In the modern landscape of real estate investment, some platforms offer debt-based investments with attractive, flat annual rates of return, and others offer more opportunistic equity investments that allow individual investors to share in uncapped upside if the investment performs well.
With the low associated per-investment minimums, individuals can build a portfolio that generates significant annual return, as well as the potential for outsize returns when projects perform well. Combined with the lower degree of volatility as compared with the stock market (discussed above), real estate crowdfunding allows individual investors to access an asset class that has historically provided compelling risk-adjusted returns.
The National Council of Real Estate Investment Fiduciaries (NCREIF) Property Index – which measures the performance of an broad pool of individual commercial real estate properties – reported an annual return of 12.7% in 2015, which bested other key indexes such as the S&P 500, Dow 30 and Russell 2000. In the period between 2000 and 2017, commercial real estate yielded an average annual return 67% higher than the S&P 500 over the same period.
Tax Advantages
U.S. tax law dictates that real estate investors may deduct the depreciation of a real estate asset as a passive loss, offsetting other passive income, on an annual schedule of 27.5 years for residential, and 39 years for other commercial properties.
The tax reform legislation that went into effect in 2018 shortens CRE depreciation schedules to 25 years across property types (meaning that an investor may use 1/25 the market value of an asset to offset other passive income) – in other words, this change was a boon to all real estate investors, but particularly non-residential commercial real estate investors.
This same accounting technique is available to passive investors who invest through online platforms.
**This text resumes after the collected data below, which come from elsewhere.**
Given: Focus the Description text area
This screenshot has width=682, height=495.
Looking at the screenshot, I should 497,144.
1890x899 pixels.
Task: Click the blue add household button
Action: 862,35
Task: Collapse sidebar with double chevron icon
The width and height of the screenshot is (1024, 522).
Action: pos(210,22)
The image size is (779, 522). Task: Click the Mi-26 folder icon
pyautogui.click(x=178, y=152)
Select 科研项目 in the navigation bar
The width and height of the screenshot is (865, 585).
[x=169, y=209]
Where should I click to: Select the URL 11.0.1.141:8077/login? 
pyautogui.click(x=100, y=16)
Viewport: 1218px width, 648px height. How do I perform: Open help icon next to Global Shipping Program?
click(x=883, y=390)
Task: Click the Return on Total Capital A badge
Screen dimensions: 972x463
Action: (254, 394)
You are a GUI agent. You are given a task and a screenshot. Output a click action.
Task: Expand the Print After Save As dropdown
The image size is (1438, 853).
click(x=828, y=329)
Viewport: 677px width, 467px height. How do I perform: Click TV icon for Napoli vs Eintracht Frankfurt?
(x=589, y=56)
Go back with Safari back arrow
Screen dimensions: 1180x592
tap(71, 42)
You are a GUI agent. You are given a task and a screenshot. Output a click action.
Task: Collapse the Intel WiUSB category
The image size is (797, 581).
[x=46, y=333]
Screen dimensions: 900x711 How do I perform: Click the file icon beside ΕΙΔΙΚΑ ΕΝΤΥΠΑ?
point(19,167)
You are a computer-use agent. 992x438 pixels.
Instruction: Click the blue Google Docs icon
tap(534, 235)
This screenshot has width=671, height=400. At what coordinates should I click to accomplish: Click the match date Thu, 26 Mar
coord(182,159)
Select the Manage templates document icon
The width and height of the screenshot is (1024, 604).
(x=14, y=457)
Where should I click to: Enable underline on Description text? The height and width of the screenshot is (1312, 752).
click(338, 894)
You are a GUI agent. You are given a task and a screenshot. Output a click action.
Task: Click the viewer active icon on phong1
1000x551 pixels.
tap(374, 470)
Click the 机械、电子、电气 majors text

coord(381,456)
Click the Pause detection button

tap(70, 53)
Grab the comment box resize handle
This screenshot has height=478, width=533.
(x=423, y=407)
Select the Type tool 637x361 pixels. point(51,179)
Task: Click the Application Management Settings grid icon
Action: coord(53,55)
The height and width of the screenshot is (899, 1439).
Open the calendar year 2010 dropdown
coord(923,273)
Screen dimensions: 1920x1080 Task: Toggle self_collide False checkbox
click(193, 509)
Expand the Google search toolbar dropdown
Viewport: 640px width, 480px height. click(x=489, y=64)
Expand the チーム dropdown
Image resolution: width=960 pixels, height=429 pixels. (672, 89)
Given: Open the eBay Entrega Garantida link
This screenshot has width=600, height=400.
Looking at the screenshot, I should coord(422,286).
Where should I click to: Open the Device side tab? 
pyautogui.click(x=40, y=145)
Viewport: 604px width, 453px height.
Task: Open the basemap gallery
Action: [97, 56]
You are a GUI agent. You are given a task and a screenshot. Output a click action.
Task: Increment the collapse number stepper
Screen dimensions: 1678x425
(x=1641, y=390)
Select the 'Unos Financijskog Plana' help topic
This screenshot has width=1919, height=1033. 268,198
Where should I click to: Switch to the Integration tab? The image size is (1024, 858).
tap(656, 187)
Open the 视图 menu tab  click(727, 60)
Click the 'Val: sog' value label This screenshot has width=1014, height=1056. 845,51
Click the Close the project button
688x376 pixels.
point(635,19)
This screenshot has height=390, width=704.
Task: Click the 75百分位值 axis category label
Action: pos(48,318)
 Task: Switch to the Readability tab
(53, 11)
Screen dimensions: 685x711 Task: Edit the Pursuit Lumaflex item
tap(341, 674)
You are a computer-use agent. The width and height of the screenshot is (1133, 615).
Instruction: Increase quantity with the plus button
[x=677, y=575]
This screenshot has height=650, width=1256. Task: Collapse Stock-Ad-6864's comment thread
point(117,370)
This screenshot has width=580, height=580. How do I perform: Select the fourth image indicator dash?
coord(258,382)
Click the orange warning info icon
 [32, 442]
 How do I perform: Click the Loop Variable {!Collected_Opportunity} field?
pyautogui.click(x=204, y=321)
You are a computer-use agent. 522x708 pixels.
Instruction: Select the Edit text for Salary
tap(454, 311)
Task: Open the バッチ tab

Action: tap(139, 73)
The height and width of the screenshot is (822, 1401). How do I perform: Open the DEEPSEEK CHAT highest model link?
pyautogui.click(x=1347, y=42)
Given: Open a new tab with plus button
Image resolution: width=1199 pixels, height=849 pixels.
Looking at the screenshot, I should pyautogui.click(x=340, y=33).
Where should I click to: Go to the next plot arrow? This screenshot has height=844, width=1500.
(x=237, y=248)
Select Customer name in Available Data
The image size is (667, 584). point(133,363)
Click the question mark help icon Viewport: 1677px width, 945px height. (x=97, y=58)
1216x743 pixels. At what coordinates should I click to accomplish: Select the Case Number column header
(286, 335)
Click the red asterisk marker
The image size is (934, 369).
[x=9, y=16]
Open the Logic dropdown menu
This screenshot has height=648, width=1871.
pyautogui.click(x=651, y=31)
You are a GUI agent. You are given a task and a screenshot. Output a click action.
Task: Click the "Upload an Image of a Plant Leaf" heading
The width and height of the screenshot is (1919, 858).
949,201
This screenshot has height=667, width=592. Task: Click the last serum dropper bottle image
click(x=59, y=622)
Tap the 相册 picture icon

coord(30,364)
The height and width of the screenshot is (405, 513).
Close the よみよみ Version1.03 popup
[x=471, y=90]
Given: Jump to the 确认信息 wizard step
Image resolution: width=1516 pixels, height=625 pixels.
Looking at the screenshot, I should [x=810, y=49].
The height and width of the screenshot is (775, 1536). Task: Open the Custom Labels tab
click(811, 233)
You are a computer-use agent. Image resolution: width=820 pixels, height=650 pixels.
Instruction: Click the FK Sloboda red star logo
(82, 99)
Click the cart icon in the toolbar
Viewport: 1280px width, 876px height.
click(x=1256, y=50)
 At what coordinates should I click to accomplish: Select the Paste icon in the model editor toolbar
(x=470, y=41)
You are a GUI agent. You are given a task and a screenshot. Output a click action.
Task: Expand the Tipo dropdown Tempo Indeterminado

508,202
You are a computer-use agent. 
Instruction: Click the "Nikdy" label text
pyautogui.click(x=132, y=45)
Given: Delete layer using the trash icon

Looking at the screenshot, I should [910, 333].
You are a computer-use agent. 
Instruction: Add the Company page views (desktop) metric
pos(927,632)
Additionally, income earned through pass-through entities – such as the LLC structures that most platforms employ – are entitled to a 20% deduction, per the new tax law. (Please note that EquityMultiple does not provide tax advice, and each individual’s tax situation will vary depending on numerous other factors – we advise all investors to consult a tax professional).
A Closing Word: How to Approach Real Estate Crowdfunding
This is an exciting time for investors, with the array of real estate and other alternative asset investing becoming more accessible by the day. However, all investments carry risk, and investors are advised to get as comfortable as possible with real estate investing platforms they consider, and people behind them, as well as the investments offered on those platforms.
In the long run, the aggregate track records of platforms will come into clearer focus, and can inform your investment decisions.
In the meantime, take a close look at the experience of the people behind the platform, the quality of transparency and customer service, and the robustness of underwriting standards.
This is a guest post from Soren Godbersen from the Real Estate Crowdfunding platform EQUITYMULTIPLE.
Shaun says
What a cool idea – and it makes me wonder what other sorts of things could take advantage of crowdfunding in this way. It’d seem you could open up all sorts of investments to people with less capital through crowdfunding. I suppose it’s only a matter of time until we see more things like this.